*Exercise directions*: Copy the entries again, starting at the one containing "May 2015 (78, 506)" and ending at the one containing "Moin Akhtar (80, 242)", and change "November" to "Nov." while leaving everything else as it is.

_ _ _ _ _

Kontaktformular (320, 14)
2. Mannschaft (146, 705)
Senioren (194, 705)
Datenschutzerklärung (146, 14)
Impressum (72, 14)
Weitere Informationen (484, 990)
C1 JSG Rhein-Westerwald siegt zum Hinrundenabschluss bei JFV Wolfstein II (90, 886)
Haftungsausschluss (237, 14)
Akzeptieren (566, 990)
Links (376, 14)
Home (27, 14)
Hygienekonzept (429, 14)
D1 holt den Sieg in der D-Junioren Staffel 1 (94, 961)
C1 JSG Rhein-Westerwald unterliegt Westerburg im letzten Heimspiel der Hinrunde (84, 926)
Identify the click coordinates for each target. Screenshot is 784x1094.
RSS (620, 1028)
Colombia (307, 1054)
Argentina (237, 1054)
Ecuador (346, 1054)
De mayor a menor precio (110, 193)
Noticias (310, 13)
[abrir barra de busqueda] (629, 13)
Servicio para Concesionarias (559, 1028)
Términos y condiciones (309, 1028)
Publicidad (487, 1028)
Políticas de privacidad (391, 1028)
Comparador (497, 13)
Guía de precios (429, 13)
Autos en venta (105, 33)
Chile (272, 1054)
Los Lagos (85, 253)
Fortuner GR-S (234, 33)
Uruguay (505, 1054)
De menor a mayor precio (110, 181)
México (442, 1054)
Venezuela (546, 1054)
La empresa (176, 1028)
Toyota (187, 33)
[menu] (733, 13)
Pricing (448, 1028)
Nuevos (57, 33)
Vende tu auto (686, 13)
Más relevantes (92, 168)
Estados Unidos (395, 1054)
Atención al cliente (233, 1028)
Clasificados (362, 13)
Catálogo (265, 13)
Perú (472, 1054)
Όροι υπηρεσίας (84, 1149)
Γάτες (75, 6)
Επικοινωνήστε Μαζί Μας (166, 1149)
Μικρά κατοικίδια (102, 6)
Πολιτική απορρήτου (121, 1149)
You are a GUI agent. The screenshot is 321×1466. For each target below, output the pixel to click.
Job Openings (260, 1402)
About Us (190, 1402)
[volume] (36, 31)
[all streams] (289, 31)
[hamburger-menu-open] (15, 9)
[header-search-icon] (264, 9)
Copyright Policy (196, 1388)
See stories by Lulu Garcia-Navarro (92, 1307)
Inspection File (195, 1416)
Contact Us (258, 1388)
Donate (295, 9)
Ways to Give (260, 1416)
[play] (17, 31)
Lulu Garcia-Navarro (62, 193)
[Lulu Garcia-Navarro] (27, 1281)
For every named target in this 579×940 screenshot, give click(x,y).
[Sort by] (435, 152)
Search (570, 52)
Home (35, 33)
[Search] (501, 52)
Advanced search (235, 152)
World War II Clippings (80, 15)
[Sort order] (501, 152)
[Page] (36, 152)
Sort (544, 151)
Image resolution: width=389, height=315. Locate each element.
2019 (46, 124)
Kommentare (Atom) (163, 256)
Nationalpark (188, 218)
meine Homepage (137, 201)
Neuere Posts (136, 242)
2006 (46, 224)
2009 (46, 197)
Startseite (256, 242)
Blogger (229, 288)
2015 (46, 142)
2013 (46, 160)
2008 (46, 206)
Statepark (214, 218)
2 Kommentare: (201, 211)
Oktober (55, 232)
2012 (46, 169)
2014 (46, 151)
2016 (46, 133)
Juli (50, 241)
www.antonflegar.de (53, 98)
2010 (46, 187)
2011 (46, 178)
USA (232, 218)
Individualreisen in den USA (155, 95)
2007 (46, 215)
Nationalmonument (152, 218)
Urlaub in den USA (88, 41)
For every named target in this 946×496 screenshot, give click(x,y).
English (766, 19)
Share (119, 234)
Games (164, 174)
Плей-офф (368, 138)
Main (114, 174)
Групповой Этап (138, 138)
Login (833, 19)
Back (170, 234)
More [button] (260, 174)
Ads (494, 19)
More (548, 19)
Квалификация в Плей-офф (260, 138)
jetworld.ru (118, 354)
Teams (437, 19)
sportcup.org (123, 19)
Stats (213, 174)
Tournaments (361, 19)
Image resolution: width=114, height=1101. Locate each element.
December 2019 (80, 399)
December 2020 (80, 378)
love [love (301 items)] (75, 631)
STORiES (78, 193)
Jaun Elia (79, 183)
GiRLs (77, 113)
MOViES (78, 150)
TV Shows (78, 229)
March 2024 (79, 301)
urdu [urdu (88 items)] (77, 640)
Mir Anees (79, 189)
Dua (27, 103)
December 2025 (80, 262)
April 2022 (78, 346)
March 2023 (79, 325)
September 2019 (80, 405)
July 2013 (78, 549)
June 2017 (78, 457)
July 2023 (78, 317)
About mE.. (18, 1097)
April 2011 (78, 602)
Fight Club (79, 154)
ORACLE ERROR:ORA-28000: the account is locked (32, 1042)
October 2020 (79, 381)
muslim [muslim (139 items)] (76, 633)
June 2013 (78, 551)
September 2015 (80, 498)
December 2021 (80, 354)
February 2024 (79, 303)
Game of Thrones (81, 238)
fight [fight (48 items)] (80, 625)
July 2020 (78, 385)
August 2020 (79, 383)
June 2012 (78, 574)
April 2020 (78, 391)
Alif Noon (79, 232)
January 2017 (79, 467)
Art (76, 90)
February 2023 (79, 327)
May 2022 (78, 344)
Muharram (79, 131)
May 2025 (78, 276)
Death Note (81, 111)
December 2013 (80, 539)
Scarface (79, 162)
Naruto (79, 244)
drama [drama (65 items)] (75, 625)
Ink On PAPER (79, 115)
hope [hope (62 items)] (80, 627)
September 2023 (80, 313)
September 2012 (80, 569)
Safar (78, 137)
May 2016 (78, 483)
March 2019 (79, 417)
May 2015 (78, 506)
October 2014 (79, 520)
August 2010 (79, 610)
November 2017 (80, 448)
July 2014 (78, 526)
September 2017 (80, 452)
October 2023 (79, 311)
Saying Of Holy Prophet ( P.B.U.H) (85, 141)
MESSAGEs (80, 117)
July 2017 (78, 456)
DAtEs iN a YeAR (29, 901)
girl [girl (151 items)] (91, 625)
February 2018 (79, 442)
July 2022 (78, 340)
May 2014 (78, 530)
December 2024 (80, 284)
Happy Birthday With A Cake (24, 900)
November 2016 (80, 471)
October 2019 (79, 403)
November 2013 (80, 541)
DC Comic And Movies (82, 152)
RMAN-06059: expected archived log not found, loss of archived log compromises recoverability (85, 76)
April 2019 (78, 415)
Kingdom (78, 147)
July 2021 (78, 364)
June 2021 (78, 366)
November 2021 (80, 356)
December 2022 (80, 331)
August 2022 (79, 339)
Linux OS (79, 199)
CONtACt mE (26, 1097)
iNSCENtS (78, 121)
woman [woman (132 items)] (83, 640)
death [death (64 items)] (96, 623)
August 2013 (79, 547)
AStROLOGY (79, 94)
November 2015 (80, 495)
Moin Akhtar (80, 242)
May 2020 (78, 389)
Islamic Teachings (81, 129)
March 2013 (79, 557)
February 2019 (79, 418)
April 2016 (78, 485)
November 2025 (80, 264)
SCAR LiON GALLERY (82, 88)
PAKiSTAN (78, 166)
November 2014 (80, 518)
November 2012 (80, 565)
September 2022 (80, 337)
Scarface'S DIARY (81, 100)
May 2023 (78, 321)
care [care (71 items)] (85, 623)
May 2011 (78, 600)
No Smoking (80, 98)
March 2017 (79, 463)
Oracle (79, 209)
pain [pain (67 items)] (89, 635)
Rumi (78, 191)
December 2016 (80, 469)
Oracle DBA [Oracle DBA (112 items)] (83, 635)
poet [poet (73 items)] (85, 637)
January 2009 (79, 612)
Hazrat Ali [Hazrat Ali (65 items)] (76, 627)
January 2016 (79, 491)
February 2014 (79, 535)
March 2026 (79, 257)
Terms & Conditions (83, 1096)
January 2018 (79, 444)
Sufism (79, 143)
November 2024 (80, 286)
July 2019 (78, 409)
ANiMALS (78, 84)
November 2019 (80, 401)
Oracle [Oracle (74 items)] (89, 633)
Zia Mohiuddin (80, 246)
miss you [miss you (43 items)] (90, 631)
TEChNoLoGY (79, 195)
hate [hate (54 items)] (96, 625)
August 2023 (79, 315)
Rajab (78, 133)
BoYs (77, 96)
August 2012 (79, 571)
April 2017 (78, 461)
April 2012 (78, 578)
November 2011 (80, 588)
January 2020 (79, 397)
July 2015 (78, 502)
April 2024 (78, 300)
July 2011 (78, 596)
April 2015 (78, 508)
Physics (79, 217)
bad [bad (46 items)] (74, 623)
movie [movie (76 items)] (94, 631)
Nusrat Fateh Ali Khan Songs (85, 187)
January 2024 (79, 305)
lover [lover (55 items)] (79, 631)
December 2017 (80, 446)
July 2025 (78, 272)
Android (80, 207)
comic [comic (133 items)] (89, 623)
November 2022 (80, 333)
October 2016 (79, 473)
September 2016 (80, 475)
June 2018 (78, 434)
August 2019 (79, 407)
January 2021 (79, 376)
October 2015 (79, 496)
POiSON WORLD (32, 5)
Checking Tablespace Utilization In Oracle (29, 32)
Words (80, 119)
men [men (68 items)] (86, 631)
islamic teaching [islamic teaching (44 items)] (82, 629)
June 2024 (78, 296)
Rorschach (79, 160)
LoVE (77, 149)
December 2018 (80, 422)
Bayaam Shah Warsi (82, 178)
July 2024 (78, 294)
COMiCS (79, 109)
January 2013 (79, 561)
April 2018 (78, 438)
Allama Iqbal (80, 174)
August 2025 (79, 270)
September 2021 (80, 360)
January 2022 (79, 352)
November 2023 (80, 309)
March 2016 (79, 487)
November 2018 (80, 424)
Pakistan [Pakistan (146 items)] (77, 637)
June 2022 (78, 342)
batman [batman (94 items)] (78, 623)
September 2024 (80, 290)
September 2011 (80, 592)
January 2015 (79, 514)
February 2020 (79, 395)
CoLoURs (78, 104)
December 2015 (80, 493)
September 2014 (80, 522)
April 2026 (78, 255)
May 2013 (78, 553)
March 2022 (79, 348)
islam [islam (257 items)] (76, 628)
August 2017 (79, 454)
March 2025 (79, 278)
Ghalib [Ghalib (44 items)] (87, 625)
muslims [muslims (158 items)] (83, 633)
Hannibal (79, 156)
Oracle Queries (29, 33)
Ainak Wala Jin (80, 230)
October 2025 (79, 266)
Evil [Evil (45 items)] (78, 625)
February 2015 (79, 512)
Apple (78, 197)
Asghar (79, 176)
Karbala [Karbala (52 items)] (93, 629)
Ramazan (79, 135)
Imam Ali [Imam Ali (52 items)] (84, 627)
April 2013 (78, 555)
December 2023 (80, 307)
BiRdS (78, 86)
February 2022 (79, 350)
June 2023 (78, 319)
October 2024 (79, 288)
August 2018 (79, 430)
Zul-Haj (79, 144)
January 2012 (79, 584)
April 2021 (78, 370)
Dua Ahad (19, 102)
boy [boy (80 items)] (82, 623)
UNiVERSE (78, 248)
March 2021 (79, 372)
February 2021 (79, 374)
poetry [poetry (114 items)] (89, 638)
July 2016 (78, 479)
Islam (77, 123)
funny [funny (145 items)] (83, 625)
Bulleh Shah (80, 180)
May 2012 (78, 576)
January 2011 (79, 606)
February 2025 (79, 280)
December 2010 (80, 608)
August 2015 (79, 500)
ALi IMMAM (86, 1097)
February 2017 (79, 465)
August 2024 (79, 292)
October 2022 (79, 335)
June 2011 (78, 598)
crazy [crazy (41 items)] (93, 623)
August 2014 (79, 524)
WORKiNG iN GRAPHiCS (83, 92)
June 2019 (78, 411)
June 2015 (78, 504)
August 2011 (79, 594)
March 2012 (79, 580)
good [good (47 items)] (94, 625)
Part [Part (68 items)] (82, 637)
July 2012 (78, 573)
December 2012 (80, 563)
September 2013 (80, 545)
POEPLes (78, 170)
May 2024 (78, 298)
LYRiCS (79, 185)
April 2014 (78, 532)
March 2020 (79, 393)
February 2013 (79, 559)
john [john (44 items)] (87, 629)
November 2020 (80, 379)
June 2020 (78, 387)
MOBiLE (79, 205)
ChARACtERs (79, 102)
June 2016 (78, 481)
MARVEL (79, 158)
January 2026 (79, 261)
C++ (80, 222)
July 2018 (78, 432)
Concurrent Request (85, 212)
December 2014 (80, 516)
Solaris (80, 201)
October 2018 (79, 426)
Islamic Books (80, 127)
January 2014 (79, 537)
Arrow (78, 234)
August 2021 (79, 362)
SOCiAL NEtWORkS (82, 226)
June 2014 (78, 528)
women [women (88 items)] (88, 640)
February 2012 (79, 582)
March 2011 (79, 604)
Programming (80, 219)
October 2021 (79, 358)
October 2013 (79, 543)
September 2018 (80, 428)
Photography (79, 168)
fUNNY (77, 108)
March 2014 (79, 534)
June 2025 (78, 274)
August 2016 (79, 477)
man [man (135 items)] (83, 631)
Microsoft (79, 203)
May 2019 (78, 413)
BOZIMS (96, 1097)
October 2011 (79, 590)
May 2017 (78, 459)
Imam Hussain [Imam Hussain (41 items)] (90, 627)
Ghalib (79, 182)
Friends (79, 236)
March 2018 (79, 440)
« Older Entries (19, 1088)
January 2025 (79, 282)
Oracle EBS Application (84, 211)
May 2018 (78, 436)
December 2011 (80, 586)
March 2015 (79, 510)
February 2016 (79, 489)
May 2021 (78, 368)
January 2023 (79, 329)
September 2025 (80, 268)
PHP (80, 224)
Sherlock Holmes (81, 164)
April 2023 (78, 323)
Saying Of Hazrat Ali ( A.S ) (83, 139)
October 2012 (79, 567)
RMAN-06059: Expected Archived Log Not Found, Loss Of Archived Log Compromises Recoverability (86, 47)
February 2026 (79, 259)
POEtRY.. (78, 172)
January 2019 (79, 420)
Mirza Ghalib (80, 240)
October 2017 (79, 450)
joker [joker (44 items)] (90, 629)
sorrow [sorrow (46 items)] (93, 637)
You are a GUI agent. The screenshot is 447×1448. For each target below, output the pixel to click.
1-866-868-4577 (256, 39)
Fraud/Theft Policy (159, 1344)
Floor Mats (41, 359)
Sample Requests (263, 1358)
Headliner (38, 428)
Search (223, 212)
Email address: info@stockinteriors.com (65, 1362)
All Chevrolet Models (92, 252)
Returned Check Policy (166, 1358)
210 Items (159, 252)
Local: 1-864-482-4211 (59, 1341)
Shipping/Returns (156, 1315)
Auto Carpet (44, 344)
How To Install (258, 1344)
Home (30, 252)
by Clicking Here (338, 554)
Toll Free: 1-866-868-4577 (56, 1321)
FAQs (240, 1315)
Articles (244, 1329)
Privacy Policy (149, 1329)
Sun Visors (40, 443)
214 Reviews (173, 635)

_ _ _ _ _

*Finished exercise*:
May 2015 (78, 506)
October 2014 (79, 520)
August 2010 (79, 610)
Nov. 2017 (80, 448)
July 2014 (78, 526)
September 2017 (80, 452)
October 2023 (79, 311)
Saying Of Holy Prophet ( P.B.U.H) (85, 141)
MESSAGEs (80, 117)
July 2017 (78, 456)
DAtEs iN a YeAR (29, 901)
girl [girl (151 items)] (91, 625)
February 2018 (79, 442)
July 2022 (78, 340)
May 2014 (78, 530)
December 2024 (80, 284)
Happy Birthday With A Cake (24, 900)
Nov. 2016 (80, 471)
October 2019 (79, 403)
Nov. 2013 (80, 541)
DC Comic And Movies (82, 152)
RMAN-06059: expected archived log not found, loss of archived log compromises recoverability (85, 76)
April 2019 (78, 415)
Kingdom (78, 147)
July 2021 (78, 364)
June 2021 (78, 366)
Nov. 2021 (80, 356)
December 2022 (80, 331)
August 2022 (79, 339)
Linux OS (79, 199)
CONtACt mE (26, 1097)
iNSCENtS (78, 121)
woman [woman (132 items)] (83, 640)
death [death (64 items)] (96, 623)
August 2013 (79, 547)
AStROLOGY (79, 94)
Nov. 2015 (80, 495)
Moin Akhtar (80, 242)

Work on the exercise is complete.